━━━ INFORMATION PROVIDED ━━━

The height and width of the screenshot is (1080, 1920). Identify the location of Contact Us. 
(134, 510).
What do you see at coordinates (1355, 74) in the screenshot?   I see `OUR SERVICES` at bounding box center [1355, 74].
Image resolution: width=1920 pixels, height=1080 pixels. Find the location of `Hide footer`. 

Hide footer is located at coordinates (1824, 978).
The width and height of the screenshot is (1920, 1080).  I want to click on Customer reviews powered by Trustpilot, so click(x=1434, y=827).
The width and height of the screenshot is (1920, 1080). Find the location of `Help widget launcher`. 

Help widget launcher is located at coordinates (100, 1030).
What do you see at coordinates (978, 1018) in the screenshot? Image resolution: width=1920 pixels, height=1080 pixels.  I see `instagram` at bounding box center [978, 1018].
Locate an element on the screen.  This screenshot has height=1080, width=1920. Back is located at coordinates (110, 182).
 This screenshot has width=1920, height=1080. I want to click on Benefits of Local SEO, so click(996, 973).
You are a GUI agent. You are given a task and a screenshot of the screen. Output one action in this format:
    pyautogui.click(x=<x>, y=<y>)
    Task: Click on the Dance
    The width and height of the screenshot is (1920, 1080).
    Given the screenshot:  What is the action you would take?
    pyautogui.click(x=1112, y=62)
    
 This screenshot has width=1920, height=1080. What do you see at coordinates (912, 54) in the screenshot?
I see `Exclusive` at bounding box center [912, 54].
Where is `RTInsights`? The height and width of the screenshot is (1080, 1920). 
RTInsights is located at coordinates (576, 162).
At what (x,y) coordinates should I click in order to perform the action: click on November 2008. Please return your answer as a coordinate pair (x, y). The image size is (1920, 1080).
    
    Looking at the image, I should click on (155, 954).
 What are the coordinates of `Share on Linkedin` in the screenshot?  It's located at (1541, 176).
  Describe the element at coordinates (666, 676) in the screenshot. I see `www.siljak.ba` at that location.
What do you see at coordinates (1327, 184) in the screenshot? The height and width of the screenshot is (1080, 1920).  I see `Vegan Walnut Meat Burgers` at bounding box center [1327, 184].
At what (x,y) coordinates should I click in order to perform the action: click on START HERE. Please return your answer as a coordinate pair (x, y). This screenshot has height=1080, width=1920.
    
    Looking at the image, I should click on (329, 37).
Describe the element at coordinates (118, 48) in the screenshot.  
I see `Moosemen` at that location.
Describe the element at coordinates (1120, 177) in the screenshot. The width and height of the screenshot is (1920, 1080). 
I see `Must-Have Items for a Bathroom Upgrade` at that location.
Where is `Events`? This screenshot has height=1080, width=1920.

━━━

### TASK INSTRUCTIONS
Update every item above by changing each "Find the location of" to "Locate" and keeping all other text unchanged.

### ANSWER
The height and width of the screenshot is (1080, 1920). Identify the location of Contact Us. 
(134, 510).
What do you see at coordinates (1355, 74) in the screenshot?   I see `OUR SERVICES` at bounding box center [1355, 74].
Image resolution: width=1920 pixels, height=1080 pixels. Locate `Hide footer`. 

Hide footer is located at coordinates (1824, 978).
The width and height of the screenshot is (1920, 1080).  I want to click on Customer reviews powered by Trustpilot, so click(x=1434, y=827).
The width and height of the screenshot is (1920, 1080). Locate `Help widget launcher`. 

Help widget launcher is located at coordinates (100, 1030).
What do you see at coordinates (978, 1018) in the screenshot? Image resolution: width=1920 pixels, height=1080 pixels.  I see `instagram` at bounding box center [978, 1018].
Locate an element on the screen.  This screenshot has height=1080, width=1920. Back is located at coordinates (110, 182).
 This screenshot has width=1920, height=1080. I want to click on Benefits of Local SEO, so click(996, 973).
You are a GUI agent. You are given a task and a screenshot of the screen. Output one action in this format:
    pyautogui.click(x=<x>, y=<y>)
    Task: Click on the Dance
    The width and height of the screenshot is (1920, 1080).
    Given the screenshot:  What is the action you would take?
    pyautogui.click(x=1112, y=62)
    
 This screenshot has width=1920, height=1080. What do you see at coordinates (912, 54) in the screenshot?
I see `Exclusive` at bounding box center [912, 54].
Where is `RTInsights`? The height and width of the screenshot is (1080, 1920). 
RTInsights is located at coordinates (576, 162).
At what (x,y) coordinates should I click in order to perform the action: click on November 2008. Please return your answer as a coordinate pair (x, y). The image size is (1920, 1080).
    
    Looking at the image, I should click on (155, 954).
 What are the coordinates of `Share on Linkedin` in the screenshot?  It's located at (1541, 176).
  Describe the element at coordinates (666, 676) in the screenshot. I see `www.siljak.ba` at that location.
What do you see at coordinates (1327, 184) in the screenshot? The height and width of the screenshot is (1080, 1920).  I see `Vegan Walnut Meat Burgers` at bounding box center [1327, 184].
At what (x,y) coordinates should I click in order to perform the action: click on START HERE. Please return your answer as a coordinate pair (x, y). This screenshot has height=1080, width=1920.
    
    Looking at the image, I should click on (329, 37).
Describe the element at coordinates (118, 48) in the screenshot.  
I see `Moosemen` at that location.
Describe the element at coordinates (1120, 177) in the screenshot. The width and height of the screenshot is (1920, 1080). 
I see `Must-Have Items for a Bathroom Upgrade` at that location.
Where is `Events`? This screenshot has height=1080, width=1920.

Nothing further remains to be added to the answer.